Work instructions: Copy the records below exactly. Include all of them.

Collected data:
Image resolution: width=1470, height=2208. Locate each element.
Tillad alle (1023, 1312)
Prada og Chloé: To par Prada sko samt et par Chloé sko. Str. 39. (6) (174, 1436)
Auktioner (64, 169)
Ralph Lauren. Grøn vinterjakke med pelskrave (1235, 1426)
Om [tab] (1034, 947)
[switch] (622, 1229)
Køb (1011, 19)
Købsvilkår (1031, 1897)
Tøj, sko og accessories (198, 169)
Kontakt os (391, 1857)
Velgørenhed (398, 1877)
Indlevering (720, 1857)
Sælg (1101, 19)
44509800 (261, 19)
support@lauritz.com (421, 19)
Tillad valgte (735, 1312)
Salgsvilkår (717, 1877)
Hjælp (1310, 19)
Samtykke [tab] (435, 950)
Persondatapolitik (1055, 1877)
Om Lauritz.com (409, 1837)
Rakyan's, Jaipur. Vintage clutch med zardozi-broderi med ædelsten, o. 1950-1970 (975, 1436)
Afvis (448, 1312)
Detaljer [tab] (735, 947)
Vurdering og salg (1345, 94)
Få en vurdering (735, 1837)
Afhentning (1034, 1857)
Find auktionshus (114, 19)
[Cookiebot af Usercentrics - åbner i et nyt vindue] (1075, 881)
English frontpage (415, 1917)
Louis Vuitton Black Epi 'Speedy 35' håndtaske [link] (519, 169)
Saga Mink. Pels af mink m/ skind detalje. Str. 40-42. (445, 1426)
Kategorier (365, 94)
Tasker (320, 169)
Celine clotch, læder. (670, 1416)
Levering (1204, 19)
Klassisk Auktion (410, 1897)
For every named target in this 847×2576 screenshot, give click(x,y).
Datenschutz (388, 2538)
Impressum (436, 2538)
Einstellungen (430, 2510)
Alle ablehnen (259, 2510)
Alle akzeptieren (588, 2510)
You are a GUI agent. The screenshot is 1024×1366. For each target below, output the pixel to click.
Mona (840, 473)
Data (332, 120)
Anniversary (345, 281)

Worked solution:
Image resolution: width=1470, height=2208. Locate each element.
Tillad alle (1023, 1312)
Prada og Chloé: To par Prada sko samt et par Chloé sko. Str. 39. (6) (174, 1436)
Auktioner (64, 169)
Ralph Lauren. Grøn vinterjakke med pelskrave (1235, 1426)
Om [tab] (1034, 947)
[switch] (622, 1229)
Køb (1011, 19)
Købsvilkår (1031, 1897)
Tøj, sko og accessories (198, 169)
Kontakt os (391, 1857)
Velgørenhed (398, 1877)
Indlevering (720, 1857)
Sælg (1101, 19)
44509800 (261, 19)
support@lauritz.com (421, 19)
Tillad valgte (735, 1312)
Salgsvilkår (717, 1877)
Hjælp (1310, 19)
Samtykke [tab] (435, 950)
Persondatapolitik (1055, 1877)
Om Lauritz.com (409, 1837)
Rakyan's, Jaipur. Vintage clutch med zardozi-broderi med ædelsten, o. 1950-1970 (975, 1436)
Afvis (448, 1312)
Detaljer [tab] (735, 947)
Vurdering og salg (1345, 94)
Få en vurdering (735, 1837)
Afhentning (1034, 1857)
Find auktionshus (114, 19)
[Cookiebot af Usercentrics - åbner i et nyt vindue] (1075, 881)
English frontpage (415, 1917)
Louis Vuitton Black Epi 'Speedy 35' håndtaske [link] (519, 169)
Saga Mink. Pels af mink m/ skind detalje. Str. 40-42. (445, 1426)
Kategorier (365, 94)
Tasker (320, 169)
Celine clotch, læder. (670, 1416)
Levering (1204, 19)
Klassisk Auktion (410, 1897)
For every named target in this 847×2576 screenshot, give click(x,y).
Datenschutz (388, 2538)
Impressum (436, 2538)
Einstellungen (430, 2510)
Alle ablehnen (259, 2510)
Alle akzeptieren (588, 2510)
You are a GUI agent. The screenshot is 1024×1366. For each target below, output the pixel to click.
Mona (840, 473)
Data (332, 120)
Anniversary (345, 281)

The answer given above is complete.